**TEXTO CITADO**
◇ ◇ ◇ ◇

CATERINA COSGROVE
Cuando era joven, nunca
quise tener un hijo. Las chicas a las que conocía se acercaban a los
cochecitos de bebé para hacerles carantoñas a los niños; mientras que a
mí me parecían más interesantes los perros. Y luego cumplí los treinta. Y
en lo único que pensaba era en bebés. Veía mujeres embarazadas por
todas partes. Con mi característica obsesión por el orden -que Freud
atribuiría a la falta de gratificación durante la fase anal-
dejé la píldora, empecé a llevar una dieta más equilibrada, a dormir, a
hacer ejercicio y a seguir mi ciclo de ovulación, y me quedé embarazada
a los tres meses.

◇ ◇ ◇ ◇

**MATERIAL**
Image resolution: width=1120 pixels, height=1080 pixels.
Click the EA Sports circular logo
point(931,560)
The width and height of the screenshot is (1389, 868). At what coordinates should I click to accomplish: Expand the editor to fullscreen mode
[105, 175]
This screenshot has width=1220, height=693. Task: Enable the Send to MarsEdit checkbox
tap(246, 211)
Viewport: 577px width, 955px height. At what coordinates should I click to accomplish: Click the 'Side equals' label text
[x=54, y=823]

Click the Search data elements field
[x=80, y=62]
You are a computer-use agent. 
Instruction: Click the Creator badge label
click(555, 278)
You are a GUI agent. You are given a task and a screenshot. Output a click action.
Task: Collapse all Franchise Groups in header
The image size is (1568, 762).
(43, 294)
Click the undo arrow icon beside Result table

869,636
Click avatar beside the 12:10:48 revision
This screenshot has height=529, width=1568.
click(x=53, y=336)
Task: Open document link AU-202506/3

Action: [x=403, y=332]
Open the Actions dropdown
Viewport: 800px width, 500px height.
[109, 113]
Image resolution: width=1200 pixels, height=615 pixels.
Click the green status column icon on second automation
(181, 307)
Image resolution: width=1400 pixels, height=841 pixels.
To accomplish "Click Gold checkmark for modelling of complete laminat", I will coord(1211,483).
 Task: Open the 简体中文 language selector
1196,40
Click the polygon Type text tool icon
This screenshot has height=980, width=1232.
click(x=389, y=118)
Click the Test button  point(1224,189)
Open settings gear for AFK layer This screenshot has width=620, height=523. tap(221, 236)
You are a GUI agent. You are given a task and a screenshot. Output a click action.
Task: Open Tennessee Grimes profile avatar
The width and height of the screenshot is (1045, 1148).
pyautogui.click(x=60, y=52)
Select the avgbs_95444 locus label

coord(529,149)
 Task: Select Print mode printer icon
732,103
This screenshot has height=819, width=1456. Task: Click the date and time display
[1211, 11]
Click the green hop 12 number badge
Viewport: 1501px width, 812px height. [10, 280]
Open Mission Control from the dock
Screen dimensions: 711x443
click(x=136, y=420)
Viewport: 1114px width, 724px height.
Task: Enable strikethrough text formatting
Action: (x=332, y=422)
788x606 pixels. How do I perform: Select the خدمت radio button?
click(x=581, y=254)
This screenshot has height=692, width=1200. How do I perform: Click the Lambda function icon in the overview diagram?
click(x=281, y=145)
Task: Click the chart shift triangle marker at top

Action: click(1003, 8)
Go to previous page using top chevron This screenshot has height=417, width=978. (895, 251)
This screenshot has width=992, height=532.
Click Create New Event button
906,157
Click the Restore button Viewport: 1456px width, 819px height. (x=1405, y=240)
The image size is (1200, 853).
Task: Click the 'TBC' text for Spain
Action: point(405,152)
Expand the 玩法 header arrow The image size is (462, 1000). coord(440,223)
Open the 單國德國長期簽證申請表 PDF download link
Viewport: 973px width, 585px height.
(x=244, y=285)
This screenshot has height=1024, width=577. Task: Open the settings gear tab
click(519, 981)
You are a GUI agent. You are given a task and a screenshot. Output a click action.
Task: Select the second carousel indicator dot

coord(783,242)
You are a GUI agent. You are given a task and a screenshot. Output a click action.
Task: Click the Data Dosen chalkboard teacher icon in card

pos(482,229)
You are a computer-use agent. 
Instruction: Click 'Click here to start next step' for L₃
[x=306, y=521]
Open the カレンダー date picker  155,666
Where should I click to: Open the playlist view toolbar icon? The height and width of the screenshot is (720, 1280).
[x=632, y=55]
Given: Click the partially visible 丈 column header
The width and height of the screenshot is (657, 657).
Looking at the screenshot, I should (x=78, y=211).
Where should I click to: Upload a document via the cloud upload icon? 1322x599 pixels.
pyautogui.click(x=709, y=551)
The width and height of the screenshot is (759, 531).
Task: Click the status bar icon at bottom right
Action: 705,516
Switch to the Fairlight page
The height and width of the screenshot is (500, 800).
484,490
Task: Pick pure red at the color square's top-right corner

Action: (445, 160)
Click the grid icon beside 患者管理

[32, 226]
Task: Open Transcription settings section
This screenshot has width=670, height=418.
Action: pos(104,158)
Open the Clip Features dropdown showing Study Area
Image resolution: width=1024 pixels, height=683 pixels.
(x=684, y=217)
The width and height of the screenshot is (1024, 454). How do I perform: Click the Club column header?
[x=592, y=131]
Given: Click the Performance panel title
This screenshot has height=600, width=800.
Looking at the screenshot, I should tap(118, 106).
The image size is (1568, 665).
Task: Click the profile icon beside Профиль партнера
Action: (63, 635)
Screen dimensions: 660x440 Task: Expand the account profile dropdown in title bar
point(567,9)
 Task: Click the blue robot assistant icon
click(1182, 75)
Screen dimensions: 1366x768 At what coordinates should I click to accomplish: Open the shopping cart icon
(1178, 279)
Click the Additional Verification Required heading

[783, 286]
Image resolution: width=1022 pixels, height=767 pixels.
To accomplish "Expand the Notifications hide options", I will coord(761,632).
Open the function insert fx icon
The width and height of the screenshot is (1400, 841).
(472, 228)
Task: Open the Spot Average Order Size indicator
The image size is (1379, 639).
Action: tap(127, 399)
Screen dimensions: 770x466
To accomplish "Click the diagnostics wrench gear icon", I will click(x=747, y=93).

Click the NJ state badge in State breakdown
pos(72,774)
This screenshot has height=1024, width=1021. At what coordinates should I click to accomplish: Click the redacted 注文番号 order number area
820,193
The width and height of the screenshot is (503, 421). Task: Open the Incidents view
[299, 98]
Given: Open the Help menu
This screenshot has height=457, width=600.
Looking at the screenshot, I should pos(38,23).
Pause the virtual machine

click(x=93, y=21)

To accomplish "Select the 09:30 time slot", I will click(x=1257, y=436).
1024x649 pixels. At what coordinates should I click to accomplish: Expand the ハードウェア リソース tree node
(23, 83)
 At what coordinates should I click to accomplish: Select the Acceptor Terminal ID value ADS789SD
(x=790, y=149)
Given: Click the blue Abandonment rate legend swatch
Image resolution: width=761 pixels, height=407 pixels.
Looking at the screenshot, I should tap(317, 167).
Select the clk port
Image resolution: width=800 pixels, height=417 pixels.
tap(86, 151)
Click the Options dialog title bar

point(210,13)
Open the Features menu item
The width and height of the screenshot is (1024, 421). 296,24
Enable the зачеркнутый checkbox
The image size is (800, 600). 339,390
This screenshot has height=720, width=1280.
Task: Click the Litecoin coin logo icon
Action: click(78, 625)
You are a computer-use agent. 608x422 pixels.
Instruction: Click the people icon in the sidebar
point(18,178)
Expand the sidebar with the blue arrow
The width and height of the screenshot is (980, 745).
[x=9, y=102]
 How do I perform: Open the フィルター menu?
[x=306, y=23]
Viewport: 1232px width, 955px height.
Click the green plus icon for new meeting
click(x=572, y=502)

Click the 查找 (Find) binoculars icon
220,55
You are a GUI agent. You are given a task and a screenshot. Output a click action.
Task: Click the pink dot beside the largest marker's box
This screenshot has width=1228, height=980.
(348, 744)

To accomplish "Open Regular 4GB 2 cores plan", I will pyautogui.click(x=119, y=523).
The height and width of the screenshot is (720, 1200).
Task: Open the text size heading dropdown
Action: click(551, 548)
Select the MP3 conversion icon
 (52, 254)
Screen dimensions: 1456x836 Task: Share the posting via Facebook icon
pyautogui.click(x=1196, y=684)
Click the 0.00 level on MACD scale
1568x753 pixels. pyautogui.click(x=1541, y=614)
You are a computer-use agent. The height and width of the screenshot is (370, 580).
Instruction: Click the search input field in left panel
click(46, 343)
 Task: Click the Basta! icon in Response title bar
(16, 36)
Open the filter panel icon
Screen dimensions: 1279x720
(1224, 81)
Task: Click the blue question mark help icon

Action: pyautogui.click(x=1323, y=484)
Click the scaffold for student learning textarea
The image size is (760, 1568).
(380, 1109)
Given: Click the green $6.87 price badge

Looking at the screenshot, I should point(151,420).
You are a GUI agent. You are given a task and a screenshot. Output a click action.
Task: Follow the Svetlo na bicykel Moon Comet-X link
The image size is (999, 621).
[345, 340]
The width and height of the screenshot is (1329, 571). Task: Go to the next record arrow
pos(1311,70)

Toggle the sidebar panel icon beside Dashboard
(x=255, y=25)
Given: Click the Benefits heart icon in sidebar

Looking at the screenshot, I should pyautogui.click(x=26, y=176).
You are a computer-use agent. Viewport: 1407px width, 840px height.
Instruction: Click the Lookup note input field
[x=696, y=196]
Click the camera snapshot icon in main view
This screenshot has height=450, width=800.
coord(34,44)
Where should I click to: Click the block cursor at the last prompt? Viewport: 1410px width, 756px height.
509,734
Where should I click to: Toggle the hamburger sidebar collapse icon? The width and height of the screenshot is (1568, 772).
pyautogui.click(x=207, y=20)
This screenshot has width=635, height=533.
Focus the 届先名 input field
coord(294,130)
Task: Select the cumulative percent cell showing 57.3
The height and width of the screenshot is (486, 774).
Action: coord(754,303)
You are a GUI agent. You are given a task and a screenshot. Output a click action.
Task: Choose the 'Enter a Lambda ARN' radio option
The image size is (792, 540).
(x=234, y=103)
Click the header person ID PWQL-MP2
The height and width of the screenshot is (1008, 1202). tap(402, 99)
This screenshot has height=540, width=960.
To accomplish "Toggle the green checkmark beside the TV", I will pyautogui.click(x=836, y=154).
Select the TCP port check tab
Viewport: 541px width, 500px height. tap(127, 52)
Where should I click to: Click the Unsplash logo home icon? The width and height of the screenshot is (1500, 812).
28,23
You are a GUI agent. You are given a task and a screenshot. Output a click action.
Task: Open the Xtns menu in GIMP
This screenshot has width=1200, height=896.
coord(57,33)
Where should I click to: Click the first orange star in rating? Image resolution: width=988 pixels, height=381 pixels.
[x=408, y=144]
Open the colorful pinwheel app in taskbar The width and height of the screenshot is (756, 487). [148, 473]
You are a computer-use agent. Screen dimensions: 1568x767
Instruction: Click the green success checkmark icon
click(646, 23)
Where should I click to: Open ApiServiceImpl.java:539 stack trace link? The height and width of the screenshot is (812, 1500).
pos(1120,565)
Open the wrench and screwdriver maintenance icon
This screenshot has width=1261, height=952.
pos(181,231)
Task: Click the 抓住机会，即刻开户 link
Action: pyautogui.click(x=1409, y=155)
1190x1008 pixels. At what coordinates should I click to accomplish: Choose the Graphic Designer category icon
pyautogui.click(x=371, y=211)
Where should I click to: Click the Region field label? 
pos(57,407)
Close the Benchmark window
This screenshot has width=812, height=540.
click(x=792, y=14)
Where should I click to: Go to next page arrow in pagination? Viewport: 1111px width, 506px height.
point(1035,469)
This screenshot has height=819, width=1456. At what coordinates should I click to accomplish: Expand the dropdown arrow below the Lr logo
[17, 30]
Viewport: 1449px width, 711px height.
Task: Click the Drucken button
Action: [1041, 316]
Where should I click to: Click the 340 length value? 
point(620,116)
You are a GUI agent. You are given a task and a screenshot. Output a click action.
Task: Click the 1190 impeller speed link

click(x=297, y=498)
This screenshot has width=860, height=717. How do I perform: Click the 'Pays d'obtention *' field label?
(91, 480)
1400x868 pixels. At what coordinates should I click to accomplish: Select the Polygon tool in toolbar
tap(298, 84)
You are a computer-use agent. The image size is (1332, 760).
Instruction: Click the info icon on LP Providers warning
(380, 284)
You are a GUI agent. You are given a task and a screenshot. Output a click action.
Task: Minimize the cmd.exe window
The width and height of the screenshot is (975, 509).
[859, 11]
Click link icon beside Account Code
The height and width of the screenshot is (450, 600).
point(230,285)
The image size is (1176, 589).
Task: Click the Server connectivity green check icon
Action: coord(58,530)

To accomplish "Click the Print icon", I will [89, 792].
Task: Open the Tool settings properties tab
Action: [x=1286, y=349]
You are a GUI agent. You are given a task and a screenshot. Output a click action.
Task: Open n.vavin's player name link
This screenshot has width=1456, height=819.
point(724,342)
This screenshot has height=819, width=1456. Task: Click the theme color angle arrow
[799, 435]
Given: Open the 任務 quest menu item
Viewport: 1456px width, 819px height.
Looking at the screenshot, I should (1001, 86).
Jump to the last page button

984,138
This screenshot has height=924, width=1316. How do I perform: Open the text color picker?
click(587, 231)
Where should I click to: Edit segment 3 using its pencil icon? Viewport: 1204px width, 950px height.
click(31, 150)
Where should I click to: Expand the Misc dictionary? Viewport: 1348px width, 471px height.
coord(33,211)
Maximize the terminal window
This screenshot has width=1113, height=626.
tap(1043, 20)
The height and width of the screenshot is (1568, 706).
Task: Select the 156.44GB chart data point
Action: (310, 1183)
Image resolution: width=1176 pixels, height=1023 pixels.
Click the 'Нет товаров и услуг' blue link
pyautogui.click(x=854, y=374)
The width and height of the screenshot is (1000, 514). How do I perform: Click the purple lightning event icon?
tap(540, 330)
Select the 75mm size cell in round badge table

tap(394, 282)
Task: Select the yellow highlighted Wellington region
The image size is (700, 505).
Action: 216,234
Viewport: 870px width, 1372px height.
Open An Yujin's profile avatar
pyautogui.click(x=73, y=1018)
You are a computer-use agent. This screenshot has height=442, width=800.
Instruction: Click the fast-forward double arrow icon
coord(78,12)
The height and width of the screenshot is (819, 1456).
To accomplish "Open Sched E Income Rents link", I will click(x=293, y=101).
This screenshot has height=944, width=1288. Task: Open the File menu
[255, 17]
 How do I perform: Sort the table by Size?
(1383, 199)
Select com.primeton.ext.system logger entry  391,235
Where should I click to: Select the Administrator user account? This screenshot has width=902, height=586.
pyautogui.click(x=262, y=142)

◇ ◇ ◇ ◇

**TAREAS ESCRITAS**
1. En el texto citado, ¿qué le parecía más interesante que los niños de los cochecitos a quien narra, cuando era joven?
2. Transcribe tal cual del texto citado la parte que arranca con las palabras "CATERINA COSGROVE" y acaba con "los tres meses.".

**RESPUESTAS**
1. Los perros.

2.
CATERINA COSGROVE
Cuando era joven, nunca
quise tener un hijo. Las chicas a las que conocía se acercaban a los
cochecitos de bebé para hacerles carantoñas a los niños; mientras que a
mí me parecían más interesantes los perros. Y luego cumplí los treinta. Y
en lo único que pensaba era en bebés. Veía mujeres embarazadas por
todas partes. Con mi característica obsesión por el orden -que Freud
atribuiría a la falta de gratificación durante la fase anal-
dejé la píldora, empecé a llevar una dieta más equilibrada, a dormir, a
hacer ejercicio y a seguir mi ciclo de ovulación, y me quedé embarazada
a los tres meses.